Fareed, great program.
Alfredo M. Bravo de Rueda E.
Gaithersburg, Maryland"
Then I saw that the case of Iran should have required a few more words, the case in which our short-sighting led to a coup against Mossadeq, leaving the path free for Khomeini. Anyway, for a short answer with respect to the case of Iran, let me put a link to an old entry: "Nelson Marans’s wisdom made me burn my books:
http://www.dailykos.com/...
About counterinsurgency, you can see "Ambrose’s war on knowledge or applying to be The Onion’s first columnist" (http://www.dailykos.com/...), parts I. III and VI, especially part III.
Then on Monday I could see Pat Buchanan debating Lawrence O’Donnell in Hardball (http://www.msnbc.msn.com/...). Buchanan decried Obama’s approach to Castro and Chavez without assuming a bully attitude ("not defending his country" in his words), to which O’Donnell reminded him that Nixon, of whose administration Buchanan was part of, gave Brezhnev a car despite him invading Czechoslovakia, not to mention his brilliant approach to China (tarnished though by his poor approach to South America). Then, when Buchanan tried to use the childish attack of the handshake with Chavez, of which he later blame Ortega, O’Donnell reminded him the warm photos of Bush and Saddam and stated the enormous differences between Saddam and Chavez. As I mentioned before, it is not only important to get closer to Latin America before China does, as it has done in African countries like Sudan, but it is also important to admit that the embargos have not worked. Markets and development made for Vietnam more than any embargo could have done and those same factors will, sooner or later, unleash democratic demands in China. Then, Buchanan spoke about what a free and promising Cuba was before Fidel Castro, to which, O’Donnell reminded Buchanan how wonderful Cuba was during the Batista administration for the honor or having our organized crime, bordellos and casinos. At that point, Buchanan blamed Cubans for not getting rid of Batista.
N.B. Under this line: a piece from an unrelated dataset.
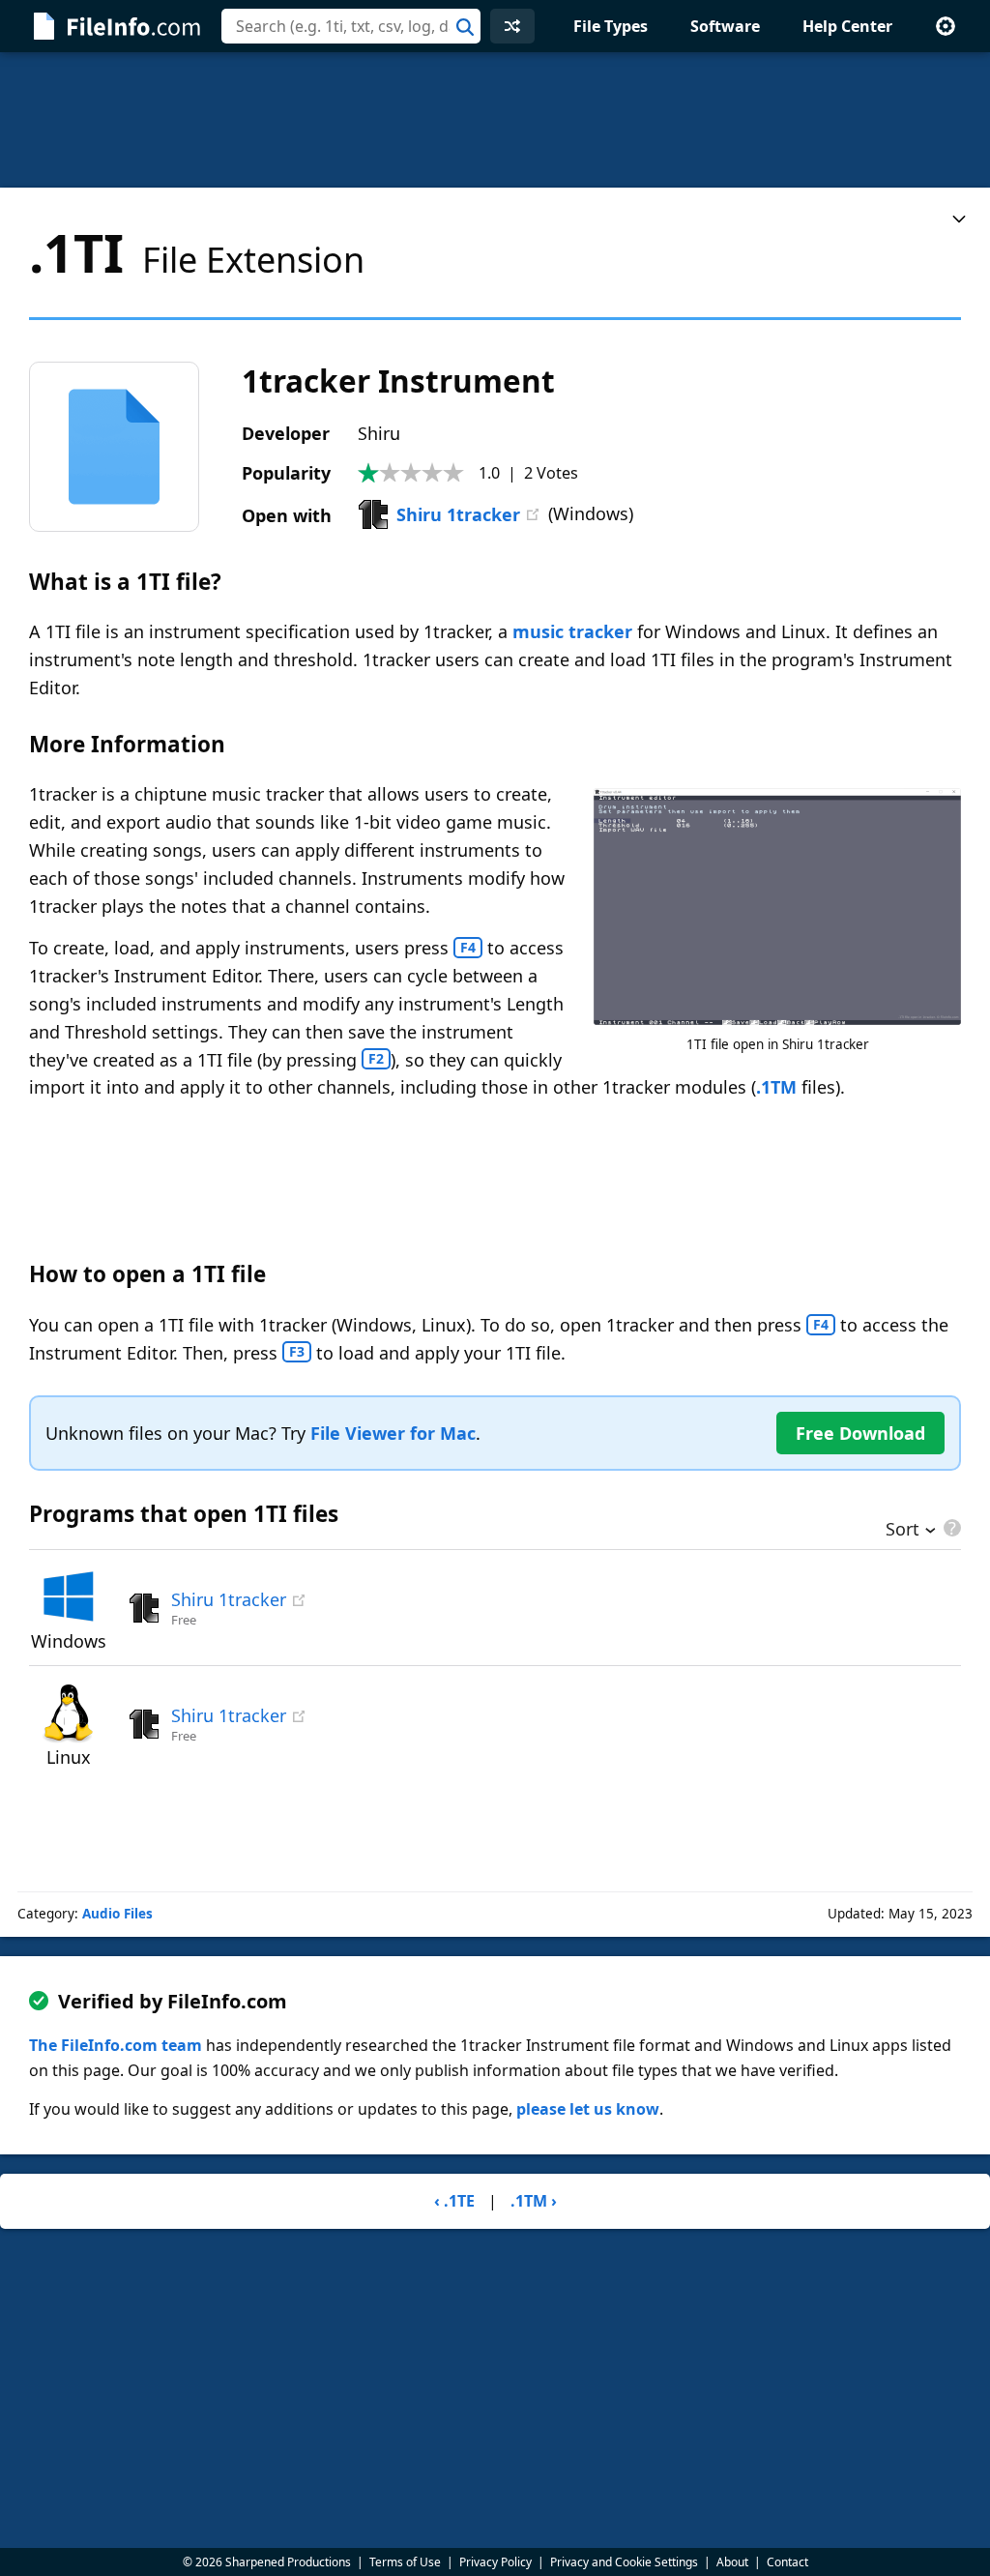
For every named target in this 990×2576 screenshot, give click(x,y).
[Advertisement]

Finally, Pat Buchanan tried to defend the indefensible Reagan’s policy in Central America of supporting military strongmen and feudal economies led by traditional rich families, proud of living as far as possible from a disenfranchised population excluded from modern education and markets. Those ungrateful Central Americans, not thanking us for Rios Montt, Trujillo, Somoza and other alumni of the School of the Americas. At that point Buchanan just could have said that Uzbekistan was democratic because it was part of the Coalition of the Willing. Of course, in other occasions Buchanan has also defended using torture, under other names or not, in the firm belief that the most effective way to bring peace to the international scenario of the Third World is to make terrorists fear our military and the population fear our boot, and then making them dance traditional dances for our amusement before sending them to get their fingers purpled in that ceremony called "democracy" despite not counting with the markets and educational minimum standards that could make of elections something different from a parody of democracy. How well has it worked for us so far?